Owner, Tony O's Supermarket and Catering
Director, Retail Market Insights, Aptos
Amazon must always be considered a threat, but this category will be a challenge for them, without question. I used to work with hundreds of furniture retailers in my days at GERS, and one thing they all told me, time and time again, is that furniture buying is an emotional process. While Amazon is perhaps the best on the planet at removing emotion from the retail transaction, and they will surely grab some share of the market, I am not sure their model translates at scale to motivate purchases that people expect to last for a decade.

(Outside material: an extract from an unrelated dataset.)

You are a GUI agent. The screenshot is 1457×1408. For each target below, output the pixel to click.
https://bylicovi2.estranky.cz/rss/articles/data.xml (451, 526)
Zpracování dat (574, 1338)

Director of Marketing, OceanX
Amazon is already a decent sized force in furniture via the marketplace. Many of the intelligent furniture brands are using platforms like RevCascade to effectively set up drop ship programs on Amazon, Houzz and many other marketplaces.
Amazon has a pretty clear playbook they follow and I don’t think there is a product category out there that they won’t go after eventually. 1) See which categories, brands and products start to grain traction in the marketplace 2) start to purchase and sell the top brands who can’t resist the potential volume and reaching the Amazon shopper 3) Private label and then merchandise on the site similar products.
I don’t see furniture any different than batteries, apparel and I think next food items.
However, the way that furniture brands and more specifically retailers can compete is by providing custom products, personalized guidance and high quality customer service to help people make what can be a tough purchase.
CFO, Weisner Steel
Hard to imagine furniture being an entirely online business: i.e. I would think one would (still) need a showroom to view what you’re buying … would YOU lay down thousands for, say, a sofa without being able to sit on it, feel the fabric, etc?
And it’s equally hard to believe that IKEA was left out of list of “usual suspects.”
Other than that: well, yeah, sure “Amazon”, cuz … well it’s always them, ‘cuz, isn’t it?
Global Vice President, Strategic Communications, SAP Global Retail Business Unit
I CAN discount AMZN and Jeffrey. They can afford to lose money on furniture due to how they live on the profits of their AWS program. When they can match Ethan Allen, then they can get my interest. I would never buy furniture on Amazon. Let the Mills fall for it.
Also Wayfair and others online have not driven that much margin. Be careful, and remember the online world is not all feasible or sensible.
Managing Partner Cambridge Retail Advisors
Strategy and Digital Consultant
U.S. CEO and co-founder, Mirakl
Amazon has proven that it can move into any category it wants and dominate. The company has a business model that allows it to move into categories in a profitable way (e.g. through its marketplace of 3rd party sellers) before deciding if it wants to invest more in the category on its own, either through owned inventory or logistics or both.